Sintió deseos de ir al mar. Pero no debía, no sería
bueno que la vieran. Revisó en la biblioteca, tomó un libro, se sentó junto al
pino bajo el sol y comenzó a leer.
"Uno piensa que los días de un árbol son todos
iguales. Sobre todo si es un árbol viejo. No. Un día de un viejo árbol es un
día del mundo".
-Un día del mundo- Siguió adelante con la lectura,
pero luego de unas pocas líneas se durmió recostada contra el tronco y soñó.
- - -
Despertó cuando el sol se iba. Se desperezó y antes
de ponerse de pie, reencontró unos ojos. Entre el cerco y la parrilla, asomada
detrás del jazmín, la liebre la miraba, como si estuviera tratando de decidir
si podía confiar en ella.
-Cómo tú ta...
La liebre movió la trompa y alzó las manos. Luego
bajó las orejas y caminó hacia el cerco. Un lebrato apareció detrás del jazmín
siguiéndola. Mara esperó a que se perdieran de vista para ponerse de pie. Esta
vez no intentó una foto. Entró a la casa y se sentó en la cocina. Se dejó ganar
por la oscuridad y el silencio, pero luego de un rato comenzaron a pesarle
demasiado. Encendió la luz y la TV y comenzó a preparar algo de comer.
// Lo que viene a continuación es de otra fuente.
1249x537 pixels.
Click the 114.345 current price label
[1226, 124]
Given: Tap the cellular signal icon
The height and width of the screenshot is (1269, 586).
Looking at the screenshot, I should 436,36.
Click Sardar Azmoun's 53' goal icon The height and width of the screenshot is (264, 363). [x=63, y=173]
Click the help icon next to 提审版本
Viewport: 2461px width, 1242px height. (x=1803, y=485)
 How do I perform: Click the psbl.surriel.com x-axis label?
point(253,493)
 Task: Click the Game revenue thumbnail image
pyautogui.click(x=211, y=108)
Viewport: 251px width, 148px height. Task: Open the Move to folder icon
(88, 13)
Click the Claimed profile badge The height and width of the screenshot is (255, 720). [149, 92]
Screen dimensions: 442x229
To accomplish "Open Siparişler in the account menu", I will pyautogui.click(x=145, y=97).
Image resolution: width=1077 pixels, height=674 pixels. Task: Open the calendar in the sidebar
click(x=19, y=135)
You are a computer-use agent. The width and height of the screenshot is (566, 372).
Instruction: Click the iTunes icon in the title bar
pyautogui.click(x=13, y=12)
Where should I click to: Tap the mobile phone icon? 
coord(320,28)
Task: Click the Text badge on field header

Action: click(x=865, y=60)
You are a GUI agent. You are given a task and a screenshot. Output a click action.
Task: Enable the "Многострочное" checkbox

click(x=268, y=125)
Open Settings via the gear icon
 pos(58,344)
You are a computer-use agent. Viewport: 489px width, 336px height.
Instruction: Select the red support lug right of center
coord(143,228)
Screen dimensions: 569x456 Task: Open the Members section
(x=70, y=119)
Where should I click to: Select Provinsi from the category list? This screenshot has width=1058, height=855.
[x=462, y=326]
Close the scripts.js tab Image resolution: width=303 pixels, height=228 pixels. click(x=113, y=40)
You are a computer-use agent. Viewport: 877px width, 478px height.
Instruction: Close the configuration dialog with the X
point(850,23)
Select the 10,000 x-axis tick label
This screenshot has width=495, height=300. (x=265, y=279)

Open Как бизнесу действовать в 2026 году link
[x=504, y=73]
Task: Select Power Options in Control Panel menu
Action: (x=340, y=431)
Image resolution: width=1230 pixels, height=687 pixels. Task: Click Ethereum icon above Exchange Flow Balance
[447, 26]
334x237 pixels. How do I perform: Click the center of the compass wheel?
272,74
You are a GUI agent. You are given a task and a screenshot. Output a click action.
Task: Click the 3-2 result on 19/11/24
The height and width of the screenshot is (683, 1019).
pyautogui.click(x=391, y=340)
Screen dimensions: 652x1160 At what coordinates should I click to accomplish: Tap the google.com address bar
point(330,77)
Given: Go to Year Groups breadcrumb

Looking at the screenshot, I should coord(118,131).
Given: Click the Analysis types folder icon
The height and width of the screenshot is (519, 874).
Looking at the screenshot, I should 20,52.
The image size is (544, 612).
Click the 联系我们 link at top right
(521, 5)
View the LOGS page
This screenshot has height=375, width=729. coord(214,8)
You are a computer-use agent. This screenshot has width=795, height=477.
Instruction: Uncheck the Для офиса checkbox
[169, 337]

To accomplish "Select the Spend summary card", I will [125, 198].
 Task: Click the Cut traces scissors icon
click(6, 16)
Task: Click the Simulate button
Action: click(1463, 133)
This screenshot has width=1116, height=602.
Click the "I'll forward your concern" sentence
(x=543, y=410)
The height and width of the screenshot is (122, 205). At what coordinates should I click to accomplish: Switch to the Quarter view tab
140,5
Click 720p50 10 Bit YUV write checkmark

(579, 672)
Cenó con las noticias de fondo y la mano izquierda
libre para mirar el celular. Revisó los sitios locales y no reportaban ninguna
muerte: un alivio efímero para su incertidumbre.
Luego miró una película. Una joven hipoacúsica y
solitaria conseguía un trabajo como enfermera en una plataforma petrolífera en
alta mar, para cuidar a un trabajador accidentado que había perdido
temporalmente la visión.
"Y yo aquí en mi plataforma", pensó entre
lágrimas. El final de la película le gustó, pero al instante estalló de
angustia. "¿Acaso vendrá él alguna vez a buscarme?"
Maldijo su suerte, apagó la TV y salió de la casa. Se
paró en la calle desierta y miró hacia el este. Comenzó a caminar y no se detuvo
hasta llegar a la costa. No sé cruzó con nadie ni temió a la oscuridad. Trepó
al médano y la detuvo el asombro al ver el verde fluorescente de las olas al
romper. Bajó hasta la arena húmeda. El agua le mojó los pies y sin pensarlo
caminó hacia el sur encendida de mar.
Al volver decidió dormir en la casa. Cerró las
puertas y apagó las luces. Entró en la habitación, bajó el colchón y cerró la
cortina de la ventana. Luego puso sábanas limpias y se sentó en la cama.
Abrió el cajón de la mesa de luz y encontró la
billetera de Leandro con sus tarjetas. Él había pensado en todo y cuando empezó
a sentirse muy mal le envió todas sus contraseñas en un mensaje.
"Ya no me necesitas", bromeó mientras
tosía.
Ahora ella tenía todo. Su cama, su casa, sus
tarjetas, su ropa. Pero no sabía si volvería y lo necesitaba más que nunca.